_The task_: A faithful copy of the data, pictures omitted, is the required answer.

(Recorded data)
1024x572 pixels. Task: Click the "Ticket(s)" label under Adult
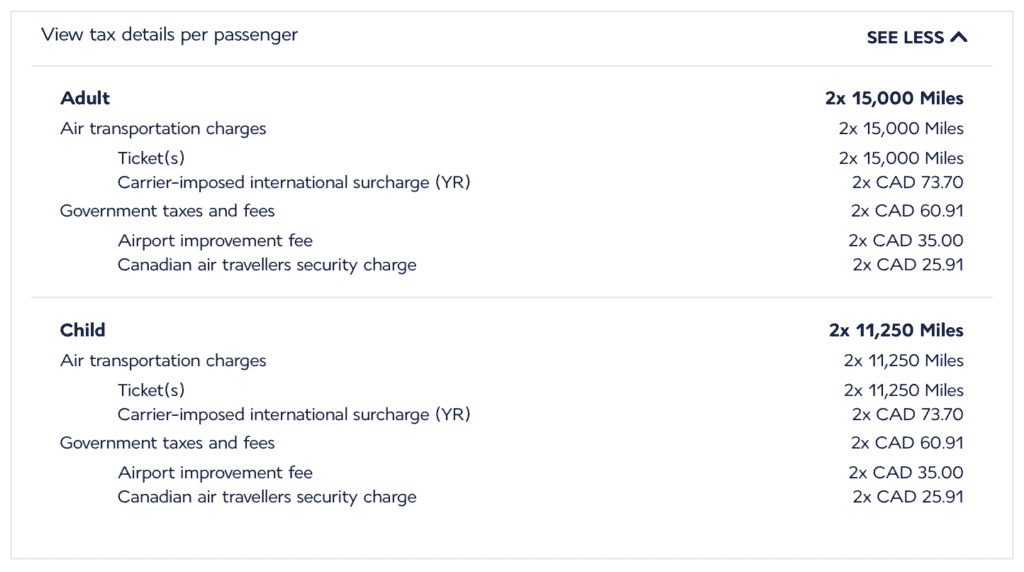point(151,158)
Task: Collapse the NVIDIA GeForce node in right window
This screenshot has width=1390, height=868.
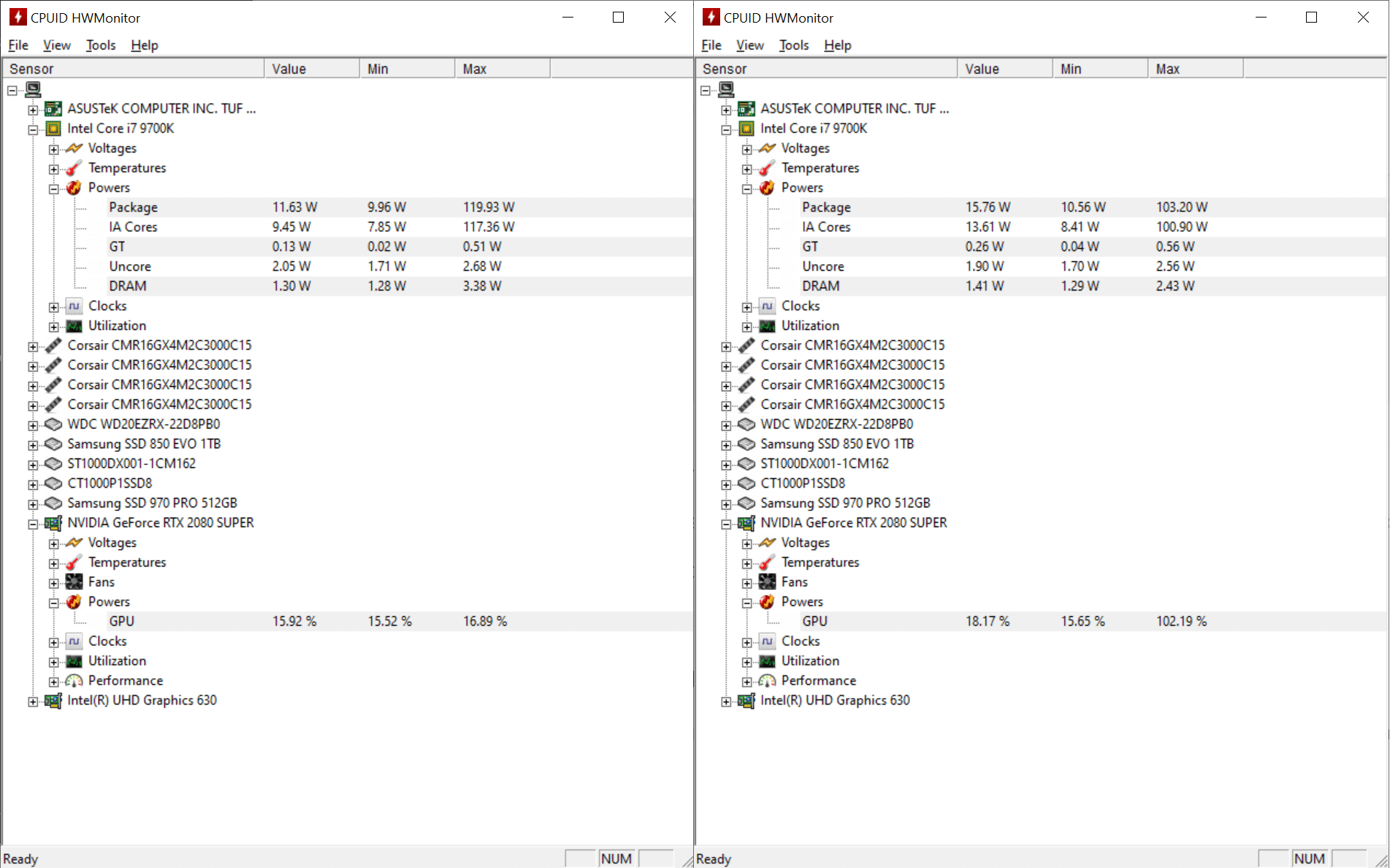Action: coord(726,523)
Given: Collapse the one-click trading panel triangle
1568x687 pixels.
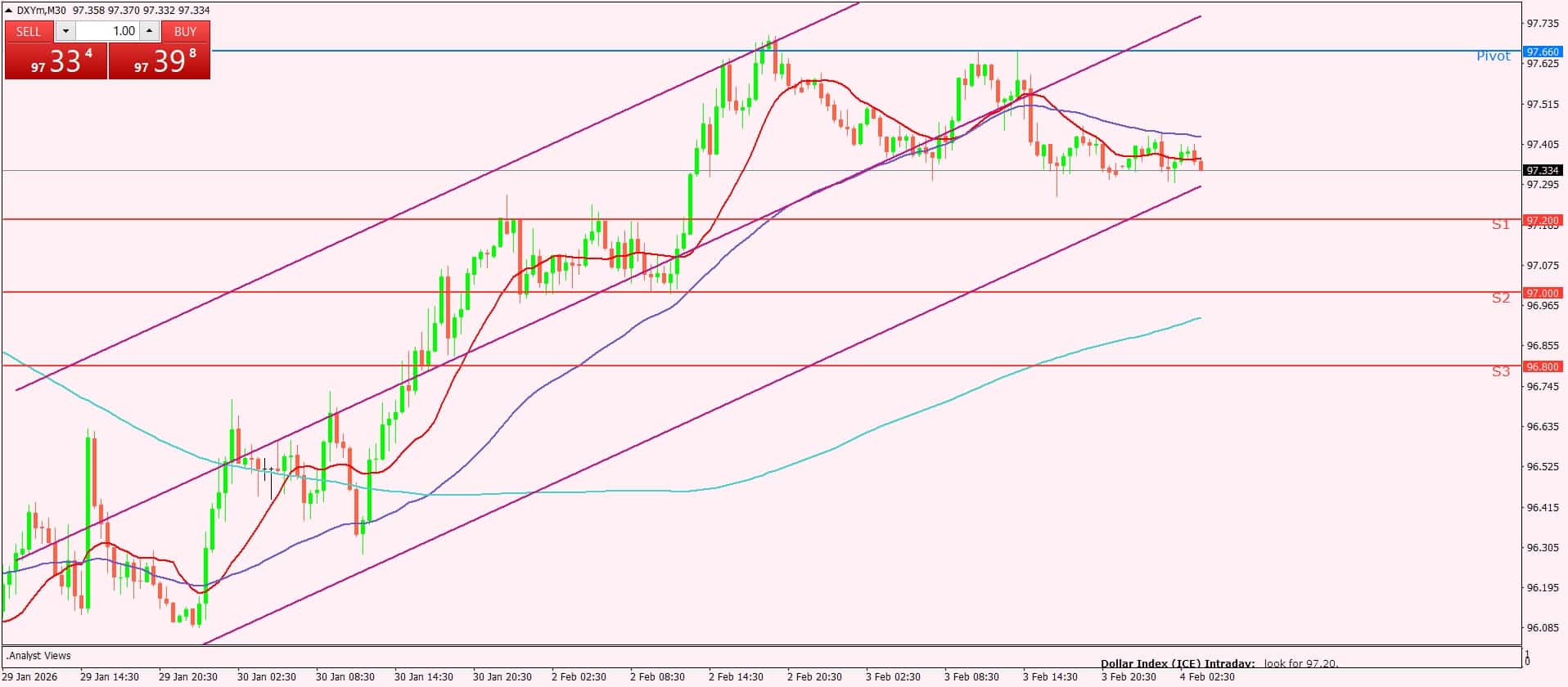Looking at the screenshot, I should click(x=9, y=11).
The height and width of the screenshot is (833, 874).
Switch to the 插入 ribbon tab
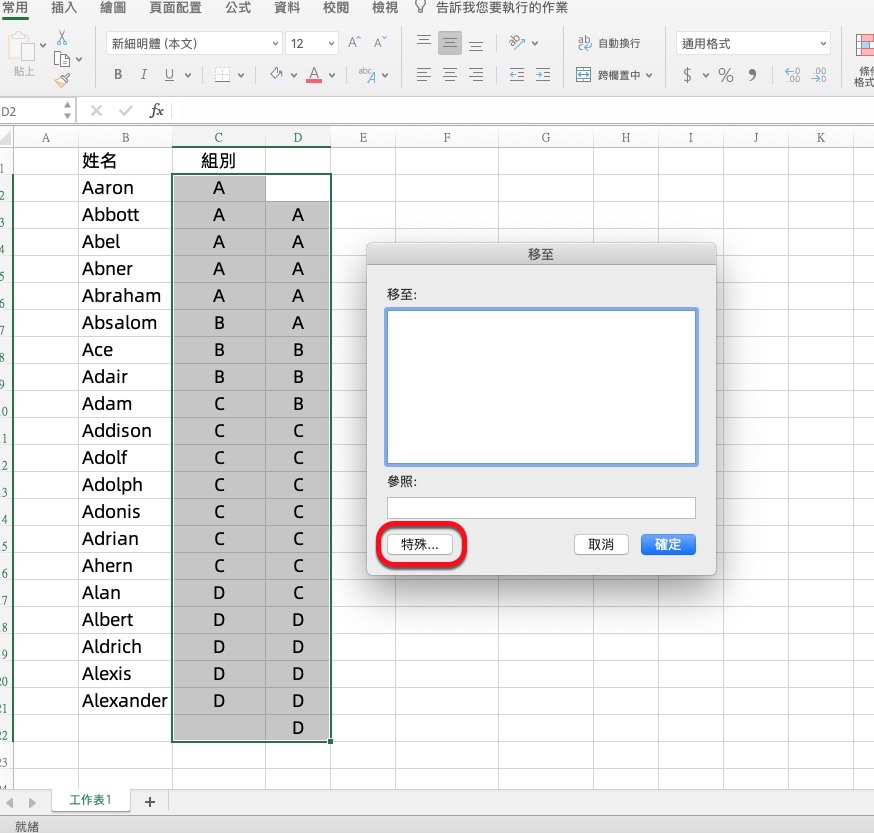tap(64, 8)
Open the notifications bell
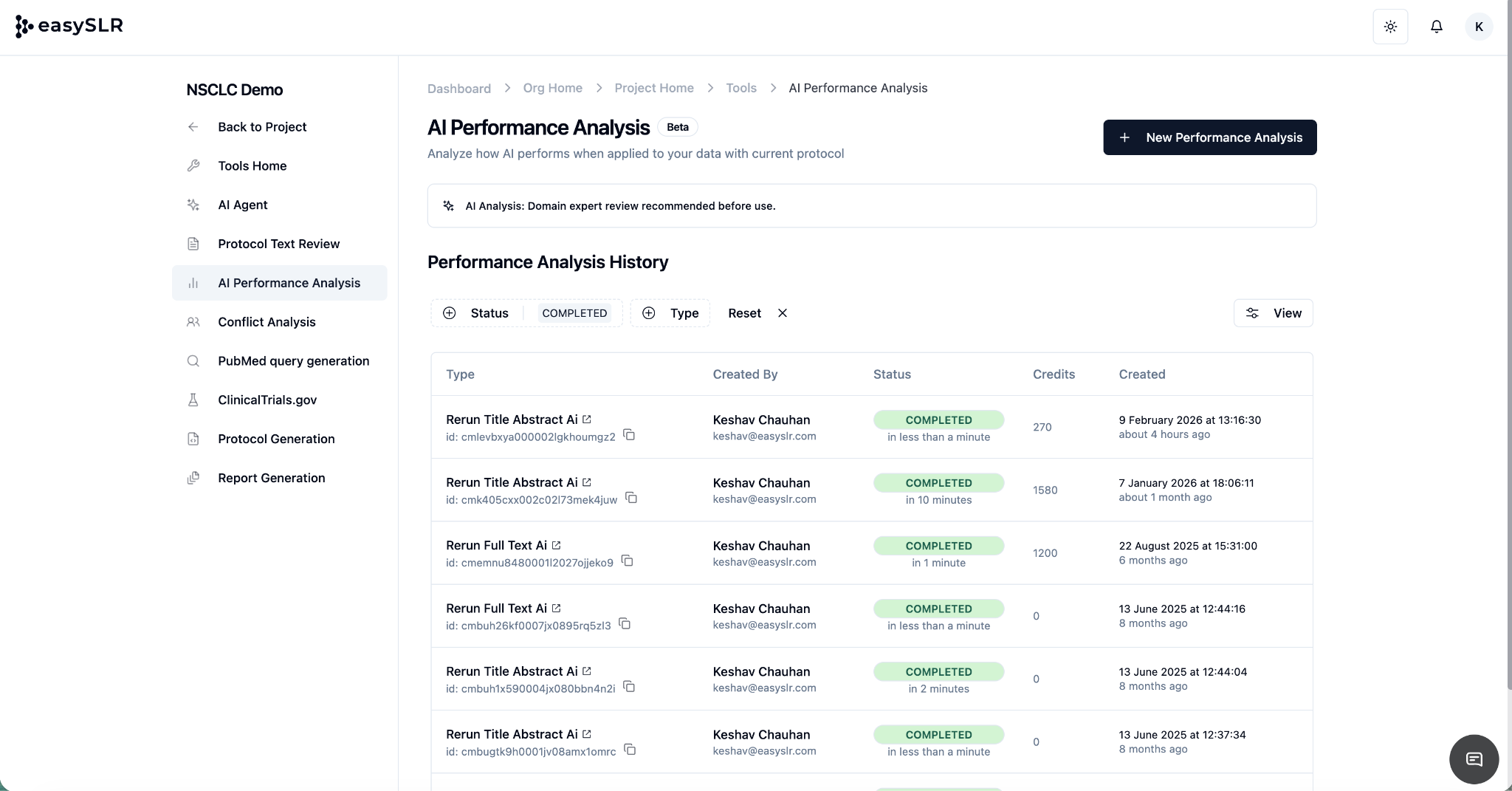1512x791 pixels. pos(1436,27)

_Output for this exercise_:
1024x572 pixels. Task: Click the "Ticket(s)" label under Adult
point(151,158)
Task: Collapse the NVIDIA GeForce node in right window
This screenshot has width=1390, height=868.
Action: coord(726,523)
Given: Collapse the one-click trading panel triangle
1568x687 pixels.
Looking at the screenshot, I should click(x=9, y=11).
The height and width of the screenshot is (833, 874).
Switch to the 插入 ribbon tab
tap(64, 8)
Open the notifications bell
1512x791 pixels. pos(1436,27)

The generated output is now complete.